In the current study, we aimed to construct a novel screening strategy for OC using risk factors and the contribution of ML approaches. We utilized the binary logistic regression as MLR and ML algorithms to select the best predictors affecting OC prediction and develop the prediction model. Based on the results of the current study, the XG-Boost with PPV = 0.94 ± 0.015, NPV = 0.93 ± 0.005, sensitivity = 0.93 ± 0.019, specificity = 0.95 ± 0.002, accuracy = 0.94 ± 0.008, and F-Score = 0.94 ± 0.01, and AU-ROC = 0.93 (0.95 CI [0.91–0.95]) was recognized as the optimal ML algorithm for predicting the OC risk. Based on the current study, the ML approach obtained effective prediction capability for OC. The generalizability testing of our models based on external data cases indicated external AU-ROC of AU-ROC = 0.85 (0.95 CI [0.82–0.89]) and AU-ROC = 0.89 (0.95 CI [0.86–0.93]) for XG-Boost is in two other clinical settings. Other studies focused on screening the malignant and benign types of OC by ML approaches based on clinical data.
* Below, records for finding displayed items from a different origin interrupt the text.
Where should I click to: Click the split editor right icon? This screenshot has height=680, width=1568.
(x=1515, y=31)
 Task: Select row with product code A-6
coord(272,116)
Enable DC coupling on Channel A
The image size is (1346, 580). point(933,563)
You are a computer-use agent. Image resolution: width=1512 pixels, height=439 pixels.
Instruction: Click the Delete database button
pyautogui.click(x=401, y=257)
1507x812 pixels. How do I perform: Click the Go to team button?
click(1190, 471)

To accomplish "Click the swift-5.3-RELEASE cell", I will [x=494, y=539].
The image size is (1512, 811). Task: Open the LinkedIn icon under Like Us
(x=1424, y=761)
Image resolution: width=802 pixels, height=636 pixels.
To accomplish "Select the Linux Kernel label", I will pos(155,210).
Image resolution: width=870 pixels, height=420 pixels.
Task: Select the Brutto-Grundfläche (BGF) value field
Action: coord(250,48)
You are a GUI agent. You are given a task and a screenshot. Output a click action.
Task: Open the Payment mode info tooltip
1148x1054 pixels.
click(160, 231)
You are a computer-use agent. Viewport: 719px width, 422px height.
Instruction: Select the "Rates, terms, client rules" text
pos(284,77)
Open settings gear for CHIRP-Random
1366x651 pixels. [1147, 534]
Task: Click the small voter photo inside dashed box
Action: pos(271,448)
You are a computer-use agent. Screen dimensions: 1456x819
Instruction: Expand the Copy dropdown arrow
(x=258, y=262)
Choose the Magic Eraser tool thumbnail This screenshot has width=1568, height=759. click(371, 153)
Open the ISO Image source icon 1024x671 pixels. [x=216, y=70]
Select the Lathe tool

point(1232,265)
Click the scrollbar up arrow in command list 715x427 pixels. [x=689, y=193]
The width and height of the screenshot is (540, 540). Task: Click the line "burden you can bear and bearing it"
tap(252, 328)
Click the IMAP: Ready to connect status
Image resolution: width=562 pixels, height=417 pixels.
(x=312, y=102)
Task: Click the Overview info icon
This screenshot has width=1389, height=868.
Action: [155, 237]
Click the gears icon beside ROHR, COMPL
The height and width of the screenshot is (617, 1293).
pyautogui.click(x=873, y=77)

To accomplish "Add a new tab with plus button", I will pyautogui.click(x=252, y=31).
Due to the progressive nature of the OC disease, screening suspicious women concerning OC in this way may affect the prognosis of the patients and diminish the efficiency of the various treatment plans. This study introduced a novel screening way for screening OC patients based on risk factors. According to the achievement of this study, the knowledge extracted from the XG-Boost model can be leveraged for developing intelligent systems to screen suspicious women concerning OC based on risk factors. In this way, the high-risk group of women can be identified based on the essential factors influencing the OC. Hence, the efficiency of various preventive strategies for high-risk OC groups would be generated and enhanced. The screening strategy, in this way, can propel the treatment of suspicious people regarding OC to less interventional approaches by identifying the high-risk OC women in a timely manner based on appraising various risk factors. It not only improves the treatment solution for high-risk people and introduces the best treatment and preventive strategy by care providers, but also diminishes the cost of clinical care by introducing more efficient treatment at the community level. Also, identifying the high-risk OC groups at the community level can assist the clinical research on enhancing the solutions for preventing OC.


Study design

This data-driven study, as a retrospective approach, was conducted in five phases. First, after gaining insight into the topic, we determined our study population and attempted to collect appropriate data describing it to achieve our aim. In this respect, we used one integrated electronic database. Second, we prepared our database to advance data quality using various preprocessing methods, such as excluding records or features with missing data more than a specific limit, replacing lost values for records with low-rate missing values, and eliminating the irrelevant features describing samples. In the next phase, we leveraged chosen ML algorithms to build prediction models for OC through data fed. The K-fold cross-validation strategy was used to measure and assess the algorithms’ performance efficiency. This way, through various performance indicators, we obtained the best-performing ML-trained algorithms to achieve the aim of the current study. Finally, we leveraged data cases from external clinical settings to investigate the comprehensiveness of our prediction model for screening OC.

Study population

In this study, the population was 1516 suspicious OC women referred to six clinical centers in Sari city of Mazandaran Province associated with gynecological cancers to screen themselves from 2015 to 2019. The physician received conclusive positive or negative OC results through various services such as CA-125 blood test, transvaginal ultrasonography, CT-Scan, biopsy, or a mixture. Among 1516 cases, their information was concentrated in one electronic database; 713 and 803 were associated with positive and negative OC cases, respectively.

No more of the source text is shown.